ECLI:NL:CRVB:2014:884

Centrale Raad van Beroep

Datum uitspraak
18 maart 2014
Publicatiedatum
18 maart 2014
Zaaknummer
12-6778 WWB
Instantie
Centrale Raad van Beroep
Type
Uitspraak
Procedures
  • Hoger beroep
Vindplaatsen
  • Rechtspraak.nl
AI samenvatting door LexboostAutomatisch gegenereerd

Afwijzing aanvraag bijzondere bijstand voor kosten rechtsbijstand en griffierecht

In deze zaak heeft de Centrale Raad van Beroep op 18 maart 2014 uitspraak gedaan in hoger beroep tegen een eerdere uitspraak van de rechtbank ’s-Gravenhage. De appellant had een aanvraag ingediend voor bijzondere bijstand voor de kosten van de eigen bijdrage rechtsbijstand en het griffierecht in verband met een beroepsprocedure. De aanvraag was gedaan op 9 januari 2012, maar de kosten waren al in oktober 2011 voldaan. Het college van burgemeester en wethouders van ’s-Gravenhage had de aanvraag afgewezen, omdat de kosten ten tijde van de aanvraag niet meer bestonden. Dit besluit werd in een later bezwaar ook ongegrond verklaard.

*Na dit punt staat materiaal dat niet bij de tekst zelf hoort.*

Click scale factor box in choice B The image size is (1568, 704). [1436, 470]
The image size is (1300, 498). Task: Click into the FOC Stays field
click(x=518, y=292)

De rechtbank had het beroep van de appellant tegen het besluit van het college ongegrond verklaard. In hoger beroep heeft de appellant betoogd dat er bijzondere omstandigheden waren die rechtvaardigden dat de bijzondere bijstand met terugwerkende kracht verleend zou moeten worden. De Raad heeft echter geoordeeld dat de kosten waarop de aanvraag betrekking had, reeds vóór de aanvraag waren voldaan, en dat er geen recht op bijzondere bijstand bestaat voor kosten die zijn gemaakt voordat de aanvraag is ingediend.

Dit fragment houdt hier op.